* **Exercise details**
Transcribe every entry word for word, leaving out all images.

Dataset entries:
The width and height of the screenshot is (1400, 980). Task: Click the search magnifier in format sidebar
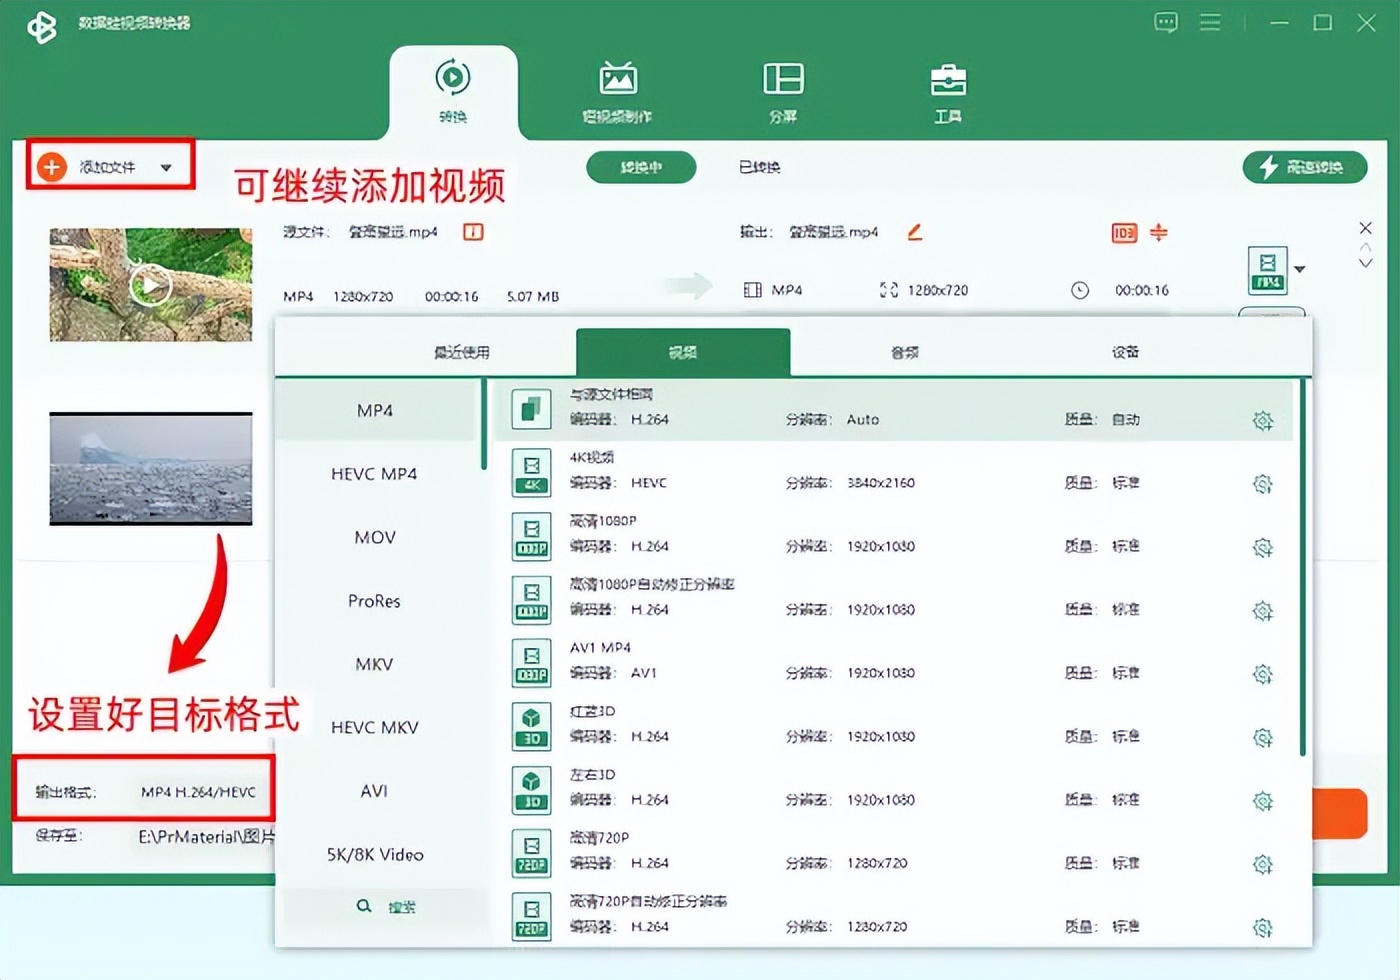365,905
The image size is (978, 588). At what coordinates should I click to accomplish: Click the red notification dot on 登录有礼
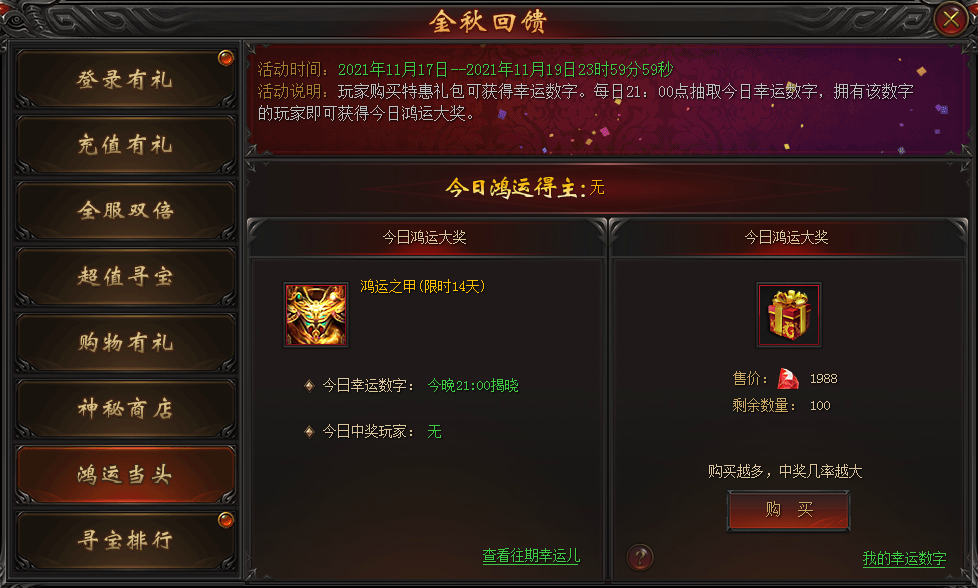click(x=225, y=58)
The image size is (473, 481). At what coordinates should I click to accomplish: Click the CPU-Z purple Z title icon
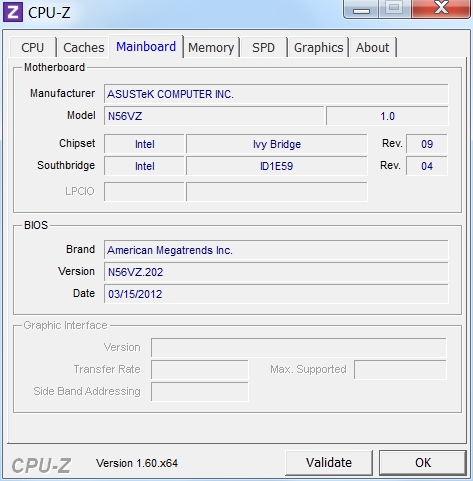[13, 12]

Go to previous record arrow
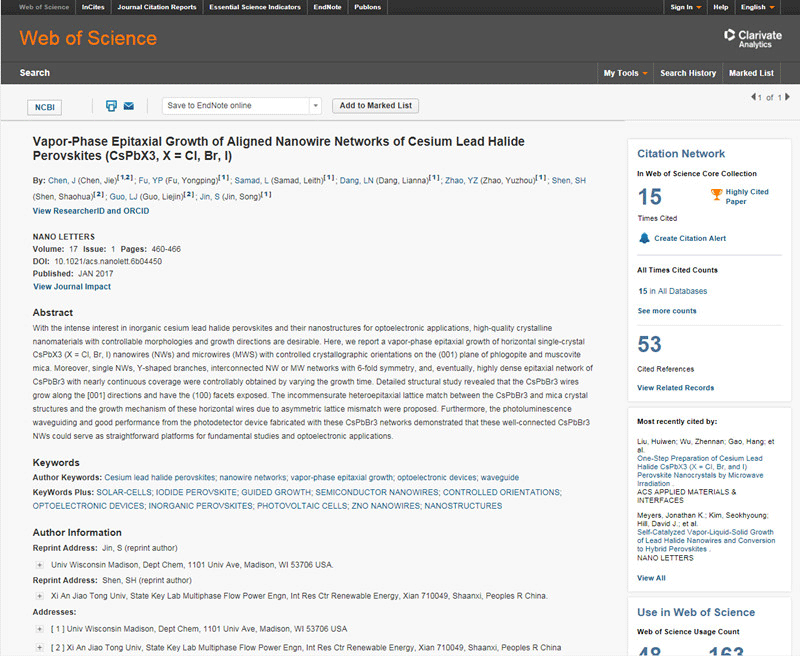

* **Your solution**
The width and height of the screenshot is (1400, 980). Task: Click the search magnifier in format sidebar
365,905
The image size is (978, 588). At what coordinates should I click to accomplish: Click the red notification dot on 登录有礼
click(x=225, y=58)
The image size is (473, 481). At what coordinates should I click to accomplish: Click the CPU-Z purple Z title icon
[13, 12]

Go to previous record arrow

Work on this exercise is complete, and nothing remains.